‘Ghostbusters: Spirits Unleashed’ Review: Great Asymmetric Multiplayer Fun Can Barely Compensate For What’s Lacking

by Gary Catig

IllFonic is known to develop multiplayer games related to fan favorite franchises such as Predator and Friday the 13th. In both, the focus is on asymmetric gameplay where one player assumes the role of the big bad and the rest must coordinate to complete missions and survive. Their latest title uses a similar formula and jumps into the world of Ghostbusters in Ghostbusters: Spirits Unleashed.

Matches, or jobs, consists of 4 vs. 1 play with a team of Ghostbusters battling a ghost with each side having different tasks to victory. For the humans, they must destroy three rifts within the location and capture the ghost. The other side must completely haunt the area through special abilities and scaring computer-controlled civilians.
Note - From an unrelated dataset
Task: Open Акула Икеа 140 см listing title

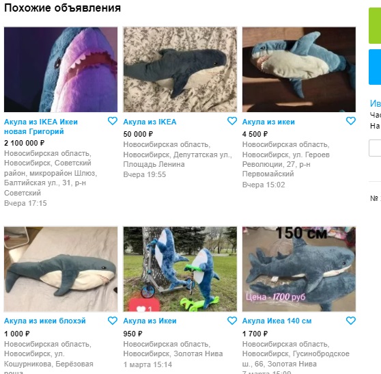Action: [x=277, y=321]
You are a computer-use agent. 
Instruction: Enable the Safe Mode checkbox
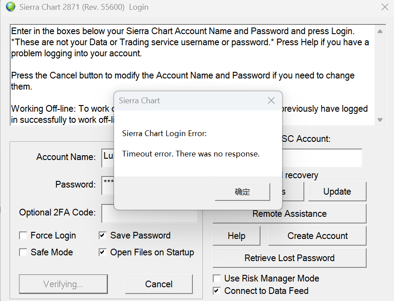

Regardless of who you choose, the mechanics and gameplay are fun and entertaining. The Ghostbusters concentrate on teamwork because it can be long and grueling to take out the rifts solo. You must act fast because the ghost can swoop in and relocate it elsewhere. It is also easier to capture the opposition as a group since the more tethers, the harder it is to escape.

Furthermore, it’s really fun to use the iconic gear such as the proton pack, P.K.E. meter and more. Makes you really feel like you could stand side by side with Peter Venkman and Egon Spengler. There is a high level of customization from your avatar’s aesthetics to the different power ups and improvements to the equipment.

The ghost is enjoyable in its own way sliming everyone and possessing objects to scare. Make sure not to get trapped because you lose a rift each time. As you progress through the game, different apparitions are unlocked with their own strengths and weaknesses. Some focus on stealth and frightening the opposition while others are brutes that can confront the Ghostbusters head on. Matches don’t take too long to finish keeping the action moving.

Ghostbusters: Spirits Unleashed is best played with other people because the AI can be frustratingly inconsistent. However, it is serviceable if you can’t fill all the roles. There is a story mode, if you can call it that. It’s more unlocking cut scenes as you gain experience completing each job rather than an ongoing cohesive narrative. It’s nice to have Dan Akroyd and Ernie Hudson voicing their characters and being able to interact with them, but the entire story seems like an afterthought. It serves as your induction to the team and could have been a good Act I, but the way it abruptly ends leaves you wanting for more.

Speaking of which, the game has this feeling of being incomplete all around. There are only five different maps so it can quickly get repetitive. I find it works best playing a handful of matches in one sitting and stepping away so not to become too bored. There are milestones to achieve and background stories of the maps to unlock, but that too can seem like a grind to accomplish. There will be new downloadable content in the future with more maps and ghosts to use so hopefully that will bring a freshness once they become available.

Overall, Ghostbusters: Spirits Unleashed has some innovative and entertaining multiplayer gameplay but leaves you wanting more with regards to its other aspects.

Ghostbusters: Spirits Unleashed is available for Microsoft Windows, PlayStation 4, PlayStation 5, Xbox One and Xbox Series X/S.